True score evaluations

In [ ]:
if not out_dfs['true_score_evaluations'].empty:

    markdown_strs = []
    markdown_strs.append("The tables in this section show how well system scores can "
                        "predict *true* scores. According to Test theory, a *true* score "
                        "is a score that would have been obtained if there were no errors "
                        "in measurement. While true scores cannot be observed, the variance "
                        "of true scores and the prediction error can be estimated using observed "
                        "human scores when multiple human ratings are available for a subset of "
                        "responses.
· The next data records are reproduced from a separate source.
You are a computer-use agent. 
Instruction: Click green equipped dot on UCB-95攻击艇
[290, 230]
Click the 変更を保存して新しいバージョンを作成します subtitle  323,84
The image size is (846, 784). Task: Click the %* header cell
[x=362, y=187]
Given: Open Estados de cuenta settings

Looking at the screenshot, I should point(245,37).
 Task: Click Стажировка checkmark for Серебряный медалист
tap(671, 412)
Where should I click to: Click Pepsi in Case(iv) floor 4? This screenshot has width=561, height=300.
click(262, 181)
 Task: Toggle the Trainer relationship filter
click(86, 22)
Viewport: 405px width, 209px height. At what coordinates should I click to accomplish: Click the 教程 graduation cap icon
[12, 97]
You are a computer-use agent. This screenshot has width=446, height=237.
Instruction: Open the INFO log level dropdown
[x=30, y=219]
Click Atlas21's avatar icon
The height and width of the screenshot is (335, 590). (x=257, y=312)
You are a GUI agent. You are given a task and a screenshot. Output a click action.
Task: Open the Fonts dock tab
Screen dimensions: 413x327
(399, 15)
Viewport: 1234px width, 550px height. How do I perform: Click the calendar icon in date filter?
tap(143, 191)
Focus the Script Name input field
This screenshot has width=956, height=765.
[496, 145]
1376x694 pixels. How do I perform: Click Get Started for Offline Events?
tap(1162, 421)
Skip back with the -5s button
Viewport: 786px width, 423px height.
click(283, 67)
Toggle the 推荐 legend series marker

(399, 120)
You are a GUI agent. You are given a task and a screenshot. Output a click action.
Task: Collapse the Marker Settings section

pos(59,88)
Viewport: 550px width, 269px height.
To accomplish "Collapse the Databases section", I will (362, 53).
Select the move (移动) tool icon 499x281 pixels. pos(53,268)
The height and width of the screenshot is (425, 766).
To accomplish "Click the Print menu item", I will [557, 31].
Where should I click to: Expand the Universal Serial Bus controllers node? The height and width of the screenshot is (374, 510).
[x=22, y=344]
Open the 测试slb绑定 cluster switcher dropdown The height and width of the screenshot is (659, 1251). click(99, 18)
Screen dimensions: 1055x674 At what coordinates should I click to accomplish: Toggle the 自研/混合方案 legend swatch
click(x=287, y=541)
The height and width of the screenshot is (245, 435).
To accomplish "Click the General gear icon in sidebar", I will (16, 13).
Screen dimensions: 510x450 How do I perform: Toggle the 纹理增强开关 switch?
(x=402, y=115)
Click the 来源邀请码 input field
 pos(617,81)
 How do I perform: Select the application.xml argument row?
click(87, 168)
In this notebook these are estimated using human scores for "
                        "responses in the evaluation set.")
    markdown_strs.append("The table shows variance of human rater errors, "
                         "true score variance, mean squared error (MSE) and "
                         "proportional reduction in mean squared error (PRMSE) for "
                         "predicting a true score with system score.")
    prmse_columns = ['version', 'N','N raters', 'N single', 'N multiple', 
                     'Variance of errors', 'True score var',
                     'MSE true', 'PRMSE true']
    df_prmse = out_dfs['true_score_evaluations'][prmse_columns].copy()
    df_prmse.replace({np.nan: '-'}, inplace=True)
    display(HTML('<span style="font-size:95%">'+ df_prmse.to_html(classes=['sortable'], 
                                                                  escape=False, index=False,
                                                                  float_format=float_format_func) + '</span>'))